The fungus is an invasive opportunist to humans that can cause diseases such as onychomycosis (fungus on nails), otolaryngologic (head and neck) or respiratory inflammations (like sinusitis, pneumonia, and empyema), and brain necrosis.

== History ==
It was first formally recorded in 1956 in Ukraine by K. S. Sergeeva.

== Morphology ==
Chaetomium perlucidum is pigmented and dark in colour, appearing hairy and wooly, with a growth rate of 4-5 mm/day.

=== Perithecia (fruiting body) ===
Chaetomium perlucidum's fruiting bodies become fully mature in 13-16 days. The fruiting body's structural width is 90-200 μm, with an ostiolar pore (open pore) width of 30-50 μm.

=== Setae (bristle / "hair" structures) ===
Setae width is 2-3 μm and can have lengths of up to 700 μm. The setae are unbranched and appear to undulate.

=== Mature ascospores ===
Fully mature ascospores are 12.5-14 μm x 6-7.5 μm in size. They are smooth, oval-shaped, and brown in colour.

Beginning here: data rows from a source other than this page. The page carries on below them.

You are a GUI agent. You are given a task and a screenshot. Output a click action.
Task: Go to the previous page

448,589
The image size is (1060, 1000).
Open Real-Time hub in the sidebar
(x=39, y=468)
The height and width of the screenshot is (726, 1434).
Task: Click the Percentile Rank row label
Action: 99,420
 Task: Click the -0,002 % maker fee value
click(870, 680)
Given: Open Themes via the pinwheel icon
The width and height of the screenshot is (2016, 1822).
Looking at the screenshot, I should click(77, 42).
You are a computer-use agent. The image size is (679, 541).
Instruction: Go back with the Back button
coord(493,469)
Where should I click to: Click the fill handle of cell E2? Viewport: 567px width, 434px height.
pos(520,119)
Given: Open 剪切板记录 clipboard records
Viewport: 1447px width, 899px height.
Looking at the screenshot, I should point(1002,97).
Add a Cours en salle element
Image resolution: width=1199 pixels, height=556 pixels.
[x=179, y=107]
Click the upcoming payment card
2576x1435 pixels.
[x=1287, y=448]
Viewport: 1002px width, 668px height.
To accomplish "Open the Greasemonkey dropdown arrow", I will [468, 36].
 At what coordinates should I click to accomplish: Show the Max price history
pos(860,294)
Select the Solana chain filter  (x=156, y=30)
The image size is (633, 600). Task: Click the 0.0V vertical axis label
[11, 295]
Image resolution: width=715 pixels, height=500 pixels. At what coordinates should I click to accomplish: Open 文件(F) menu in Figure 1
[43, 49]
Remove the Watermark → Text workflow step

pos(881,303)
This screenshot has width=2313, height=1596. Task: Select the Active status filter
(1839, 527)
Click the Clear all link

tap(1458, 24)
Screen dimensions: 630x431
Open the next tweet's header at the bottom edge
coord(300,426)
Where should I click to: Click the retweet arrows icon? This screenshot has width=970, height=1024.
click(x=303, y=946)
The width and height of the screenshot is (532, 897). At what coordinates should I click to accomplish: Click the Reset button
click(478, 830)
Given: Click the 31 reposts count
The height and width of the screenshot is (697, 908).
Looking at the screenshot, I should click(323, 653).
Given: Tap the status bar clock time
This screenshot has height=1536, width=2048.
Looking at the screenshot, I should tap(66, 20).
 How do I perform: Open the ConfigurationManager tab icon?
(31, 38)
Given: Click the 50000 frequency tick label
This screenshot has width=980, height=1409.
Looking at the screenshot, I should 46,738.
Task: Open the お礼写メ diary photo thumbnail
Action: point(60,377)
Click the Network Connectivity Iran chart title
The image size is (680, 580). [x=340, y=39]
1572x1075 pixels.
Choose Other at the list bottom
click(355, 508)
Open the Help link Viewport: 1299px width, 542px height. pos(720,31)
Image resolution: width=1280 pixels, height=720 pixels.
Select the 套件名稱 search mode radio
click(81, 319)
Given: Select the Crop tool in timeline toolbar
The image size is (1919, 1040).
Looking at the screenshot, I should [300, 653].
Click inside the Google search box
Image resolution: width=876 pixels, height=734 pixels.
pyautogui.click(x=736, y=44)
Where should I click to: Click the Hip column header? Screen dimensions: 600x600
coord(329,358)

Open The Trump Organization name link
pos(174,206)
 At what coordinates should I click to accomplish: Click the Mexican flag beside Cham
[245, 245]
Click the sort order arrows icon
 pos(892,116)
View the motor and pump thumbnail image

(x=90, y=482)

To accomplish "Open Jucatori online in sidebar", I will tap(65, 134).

=== Lipid / fatty acid composition ===

Chaetomium perlucidum is composed of saturated, monounsaturated, and polyunsaturated fatty acids.

C. perlucidum fatty acid content
| Fatty acid | Amount (%) |
|---|---|
| Pentadecylic acid / pentadecanoic acid (15:0, CH_{3}(CH_{2})_{13}COOH) | 0.42 ± 0.33 |
| Palmitic acid / hexadecanoic acid (16:0, C_{16}H_{32}O_{2}) | 18.95 ± 0.92 |
| Palmitoleic acid (16:1, C_{16}H_{30}O_{2}) | trace amounts |
| Stearic acid / octadecanoic acid (18:0, C_{18}H_{36}O_{2}) | 6.76 ± 0.45 |
| Oleic acid (18:1, CH_{3}(CH_{2})_{7}CH=CH(CH_{2})_{7}COOH) | 7.38 ± 5.79 |
| Linoleic acid (18:2, C_{18}H_{32}O_{2}) | 63.48 ± 3.71 |

== Pathogenicity ==
The fungus can cause chronic fungal infections in humans. An infection can spread throughout the body from a single point of infection into various other systems, e.g., the central nervous, cardiovascular, respiratory, and immune systems, with especially a low prognosis for cerebral infections.

=== Mode of transmission and infection ===
Infections take hold in the brain and progress to spread throughout the body. Pathways of entry into the host's body include via cutaneous lesions, oral intake, or intravenously.

=== Susceptibility ===
There have been at least two reported cases of cerebral phaeohyphomycosis in humans with one case resulting in death, reported in 2003. Both cases occurred in immunosuppressed individuals already suffering from complications of other unrelated diseases. Recreational drug users, or patients who have undergone intravenous or transplant procedures at even hospitals are also susceptible to being infected by C. perlucidum.

=== Treatment and prognosis ===
Most Chaetomium fungal diseases are without known cure and in one case of death from 1996, antifungal therapy through administering Amphotericin B (AMB) proved ineffective. AMB is a common and leading antibiotic treatment prescribed for fungal infections. In one case, C. perlucidum infection in the brain caused death from hemorrhaging throughout the body (especially in the brain) and complications that arose from acute inflammation. However, the physical removal of a C. perlucidum growth through a lobectomy (surgically removing the fungal growth from an area of affected organ/s) was successful in curing another patient from infection.

== Culturing techniques ==

Chaetomium perlucidum ascospores can be cultured and grown in the lab through incubation on potato flake agar at 25°C for 6-10 days. Optimal growth temperature however is at 37°C. Mature perithecia can be obtained if the fungus has access to a sterile plant source.

== Occurrence in farming soil ==
Chaetomium perlucidum was found more frequently in tilled than in untilled farmland.